Das Schloss mit seinen zahlreichen Nebengebäuden sowie einem Landschaftspark samt Orangerie befindet sich auf der „Eichenleite“ bei Weimar, einer ca. vier Kilometer in südlicher Richtung vom Stadtzentrum entfernten Anhöhe. Man erreicht das Schloss über die repräsentative Belvederer Allee, welche als geradlinige Achse vom Stadtzentrum direkt bis zur Eichenleite hinaufführt.

Schloss Belvedere

Geschichte

Die barocke Schlossanlage wurde 1724 bis 1744 durch Johann Adolf Richter und Gottfried Heinrich Krohne als Residenz für Herzog Ernst August I. von Sachsen-Weimar erbaut und gehörte zu den bedeutendsten seiner rund zwanzig Jagd- und Lustschlösser. Als Vorbild diente das Schloss Belvedere in Wien. Das gelbfarbene Schloss ist in einen beherrschenden Mittelbau mit kleinem Aussichtsturm und in zwei seitliche Pavillons mit Kuppeln gegliedert. Es steht auf der Südseite eines runden Vorplatzes mit „Schlossfontäne“, um den sich auch die symmetrisch angelegten „Kavaliershäuser“ gruppieren. Heute sind diese unter den Namen „Beethovenhaus“ und „Bachhaus“ im Osten, sowie „Mozarthaus“ und „Haydnhaus“ im Westen bekannt. Das Gelände fällt nach Norden hin ab und ermöglicht einen weiten Blick über die Stadt Weimar. Im Innern ist hervorzuheben bereits der Zugangsbereich, der mit vier Bildern aus Fliesen ausgestattet ist im Delfter Blau mit typischen holländischen Motiven wie Segelschiffe, Windmühlen usw. Dieses ist eine Zutat aus dem späten 19. Jahrhundert. Es gibt überaus viele Fayencen auch aus früherer Zeit auf Belvedere, die vermutlich aus einheimischer Produktion stammten.

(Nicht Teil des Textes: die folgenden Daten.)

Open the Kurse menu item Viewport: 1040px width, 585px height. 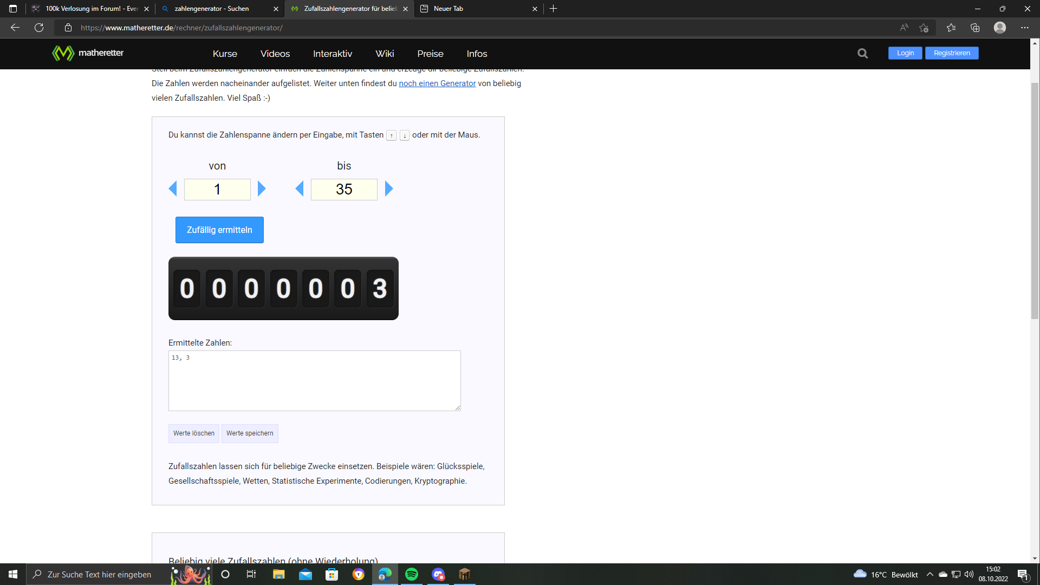pyautogui.click(x=225, y=54)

Von 1756 bis zum Übergang des Eigentums an das Land Thüringen im Jahre 1921 unterlag das Schloss Belvedere verschiedenen Nutzungen. Von 1806 bis 1853/59 diente Schloss Belvedere dem weimarischen Fürstenhaus (Erbgroßherzog Carl Friedrich und seine Gemahlin Maria Pawlowna) als repräsentative Sommerresidenz. Im Übergang vom 18. zum 19. Jahrhundert wurden bereits Teile der Anlage an eine Privatschule verpachtet.

Heutige Nutzung

Heute sind die Schlossgebäude nach umfangreichen Sanierungsarbeiten wieder für den Besucherverkehr geöffnet. Im eigentlichen Schloss wurde von den Kunstsammlungen zu Weimar ein Rokoko-Museum eingerichtet, dessen Ausstellung wichtige Gemälde und Porträts des 17., 18. und frühen 19. Jahrhunderts zeigt. Sammlungsschwerpunkte sind erlesene Gläser, Porzellane, Fayencen und Möbel.

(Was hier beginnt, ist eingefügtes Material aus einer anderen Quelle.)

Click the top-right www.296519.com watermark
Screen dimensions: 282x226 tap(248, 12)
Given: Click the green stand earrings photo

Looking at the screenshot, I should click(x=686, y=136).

Die „Kavaliershäuser“ werden heute zum überwiegenden Teil von der Hochschule für Musik „Franz Liszt“ als Übungs- und Lernräume für Sänger, Gitarristen und Akkordeonisten genutzt.

Schlosspark Belvedere mit Orangerie

Vorplatz mit Schlossfontäne
Blumengarten und Pavillon
Der Russische Garten

Der 43 ha große Schlosspark Belvedere wurde zu Zeiten Herzog Ernst Augusts I. in den Jahren 1728 bis 1748 ursprünglich als repräsentative barocke Gartenanlage in strengem französischem Stil um das Schloss herum angelegt. Direkt hinter dem Schloss entstand ein sternförmiger Tiergarten und im östlichen Teil des Parks wurde eine Orangerie errichtet. Die 1731 begonnenen Gebäude der Orangerie wurden in ihrer ersten barocken Fassung, nach den Entwürfen des Landbaumeisters Johann Adolf Richter, um 1750 fertiggestellt. Im Jahre 1760 folgte das „Lange Haus“ und 1808 wurde das Ensemble der Orangerie noch um das „Neue Haus“ erweitert.

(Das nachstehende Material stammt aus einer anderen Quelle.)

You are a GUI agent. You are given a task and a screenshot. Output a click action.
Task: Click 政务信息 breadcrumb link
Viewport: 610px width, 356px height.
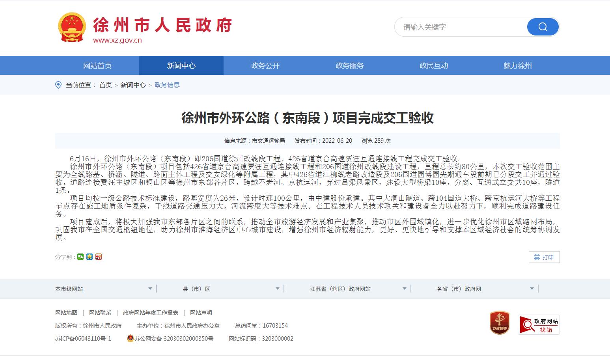pos(167,85)
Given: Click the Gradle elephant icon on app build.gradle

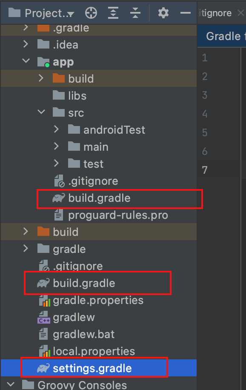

Nach 1758 setzte eine allmähliche Auflösung der symmetrischen Gartenstruktur ein. So ließ man unter anderem die das Schloss umgebenden Kabinettsgärten entfernen, und auch einige Baulichkeiten verschwanden. Ab 1811 erfolgte unter Erbgroßherzog Carl Friedrich die Umgestaltung im Sinne eines englischen Landschaftsparkes mit zahlreichen Architekturen und Schmuckplätzen im Hangbereich. Für seine Gemahlin, die Zarentochter Maria Pawlowna, ließ Carl Friedrich 1811 bis 1815 den regelmäßig gestalteten „Russischen Garten“ anlegen, an den 1823 ein kleines „Heckentheater“ und 1843 der „Irrgarten“ angefügt wurden. Der russische Garten ist eine Miniaturnachbildung des „Höchsteigenen Gartens“ an der Sommerresidenz der Zaren in Pawlowsk. In ihm steht auch ein nach der Schwester der Großherzogin, Anna Pawlowna, benannter Blauglockenbaum. Die Umfassungsmauer des Schlossparks wurde 1844/45 endgültig entfernt, was den Übergang in den angrenzenden Wald ermöglichte.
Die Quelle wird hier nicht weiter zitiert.